THE PROBLEM
Your output should be each line from the material below that has the word "Given".

- Opening Delimiter -

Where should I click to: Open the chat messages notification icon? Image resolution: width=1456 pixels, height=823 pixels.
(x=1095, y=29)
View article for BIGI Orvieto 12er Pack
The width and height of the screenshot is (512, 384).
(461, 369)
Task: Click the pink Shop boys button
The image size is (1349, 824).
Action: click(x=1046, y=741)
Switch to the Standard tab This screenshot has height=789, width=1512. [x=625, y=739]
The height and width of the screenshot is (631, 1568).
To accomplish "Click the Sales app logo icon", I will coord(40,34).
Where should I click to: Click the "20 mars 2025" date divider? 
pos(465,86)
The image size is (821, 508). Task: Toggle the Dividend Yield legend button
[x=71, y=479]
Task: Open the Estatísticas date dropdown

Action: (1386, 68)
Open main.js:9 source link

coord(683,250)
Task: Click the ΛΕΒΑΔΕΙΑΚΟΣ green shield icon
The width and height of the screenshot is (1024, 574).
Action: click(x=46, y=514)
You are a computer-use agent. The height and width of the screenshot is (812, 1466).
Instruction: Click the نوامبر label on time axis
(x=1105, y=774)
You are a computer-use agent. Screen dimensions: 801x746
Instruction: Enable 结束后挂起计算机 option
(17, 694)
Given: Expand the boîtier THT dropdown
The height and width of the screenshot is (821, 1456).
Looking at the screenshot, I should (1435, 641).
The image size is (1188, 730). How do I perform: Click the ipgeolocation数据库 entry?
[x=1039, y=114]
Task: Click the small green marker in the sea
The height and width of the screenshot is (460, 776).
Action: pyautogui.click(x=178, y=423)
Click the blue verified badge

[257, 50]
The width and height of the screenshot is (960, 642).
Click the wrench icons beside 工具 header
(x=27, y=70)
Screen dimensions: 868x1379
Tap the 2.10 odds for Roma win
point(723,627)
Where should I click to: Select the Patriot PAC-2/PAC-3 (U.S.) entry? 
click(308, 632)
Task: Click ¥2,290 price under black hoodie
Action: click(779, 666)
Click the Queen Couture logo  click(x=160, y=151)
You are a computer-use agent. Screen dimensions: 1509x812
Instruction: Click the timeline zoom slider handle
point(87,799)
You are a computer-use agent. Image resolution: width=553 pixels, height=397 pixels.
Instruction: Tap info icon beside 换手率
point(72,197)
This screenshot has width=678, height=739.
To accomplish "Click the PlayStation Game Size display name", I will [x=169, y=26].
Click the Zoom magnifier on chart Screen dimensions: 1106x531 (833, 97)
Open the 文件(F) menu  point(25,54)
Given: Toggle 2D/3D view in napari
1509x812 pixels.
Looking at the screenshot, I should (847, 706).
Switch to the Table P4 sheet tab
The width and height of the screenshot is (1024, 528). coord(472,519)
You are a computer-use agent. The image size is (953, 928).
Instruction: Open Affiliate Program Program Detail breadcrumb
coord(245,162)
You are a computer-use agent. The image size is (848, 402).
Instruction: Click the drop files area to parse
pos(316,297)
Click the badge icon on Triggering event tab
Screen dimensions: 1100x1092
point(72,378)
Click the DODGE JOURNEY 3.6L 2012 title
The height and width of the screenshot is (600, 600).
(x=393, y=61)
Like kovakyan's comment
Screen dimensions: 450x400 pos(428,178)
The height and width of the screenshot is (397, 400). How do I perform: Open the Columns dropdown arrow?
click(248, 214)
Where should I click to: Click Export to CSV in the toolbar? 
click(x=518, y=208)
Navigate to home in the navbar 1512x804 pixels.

- Closing Delimiter -

WRITTEN ANSWER
Given: Expand the boîtier THT dropdown
Given: Toggle 2D/3D view in napari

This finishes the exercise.